What Context Features Can Transformer Language Models Use?
Joe O'Connor, Jacob Andreas
TL;DR
This study investigates why transformers benefit from long-range contexts by using the V-information framework to measure usable information and by conducting targeted ablations on WikiText-103 with a GPT-2–style model. It shows that long-range predictive power largely rests on content words and local co-occurrence statistics rather than detailed syntax or topic signals, since aggressive manipulations of word order or function-word content often remove little usable information. The results suggest that more efficient context representations, rather than simply longer contexts, could improve language modeling, and they highlight nuances between training/evaluation paradigms and the role of overfitting.
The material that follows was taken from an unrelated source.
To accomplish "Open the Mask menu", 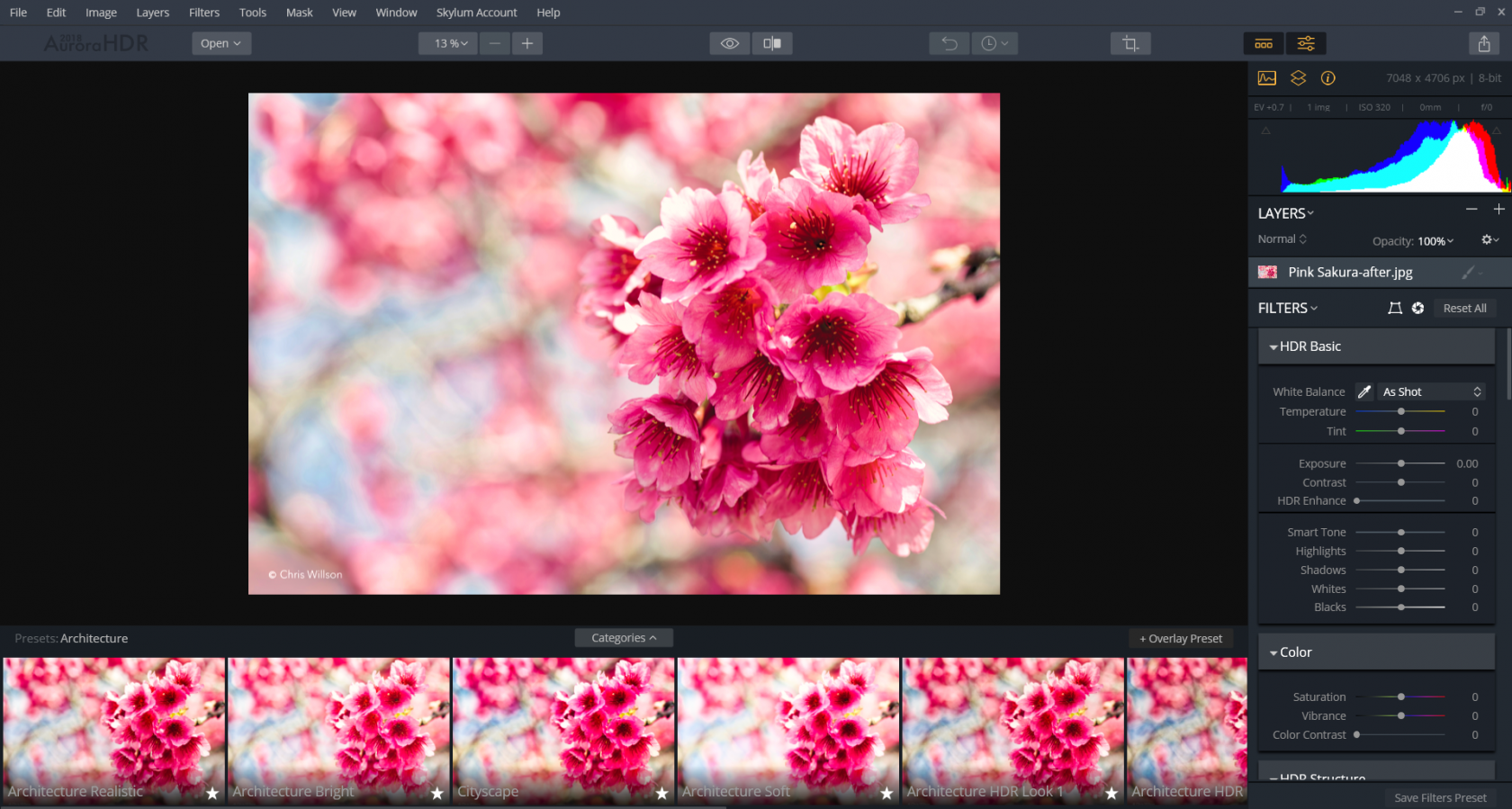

The findings have practical implications for designing scalable, information-preserving context mechanisms in future transformer-based LMs.
Abstract
Transformer-based language models benefit from conditioning on contexts of hundreds to thousands of previous tokens. What aspects of these contexts contribute to accurate model prediction? We describe a series of experiments that measure usable information by selectively ablating lexical and structural information in transformer language models trained on English Wikipedia. In both mid- and long-range contexts, we find that several extremely destructive context manipulations -- including shuffling word order within sentences and deleting all words other than nouns -- remove less than 15% of the usable information. Our results suggest that long contexts, but not their detailed syntactic and propositional content, are important for the low perplexity of current transformer language models.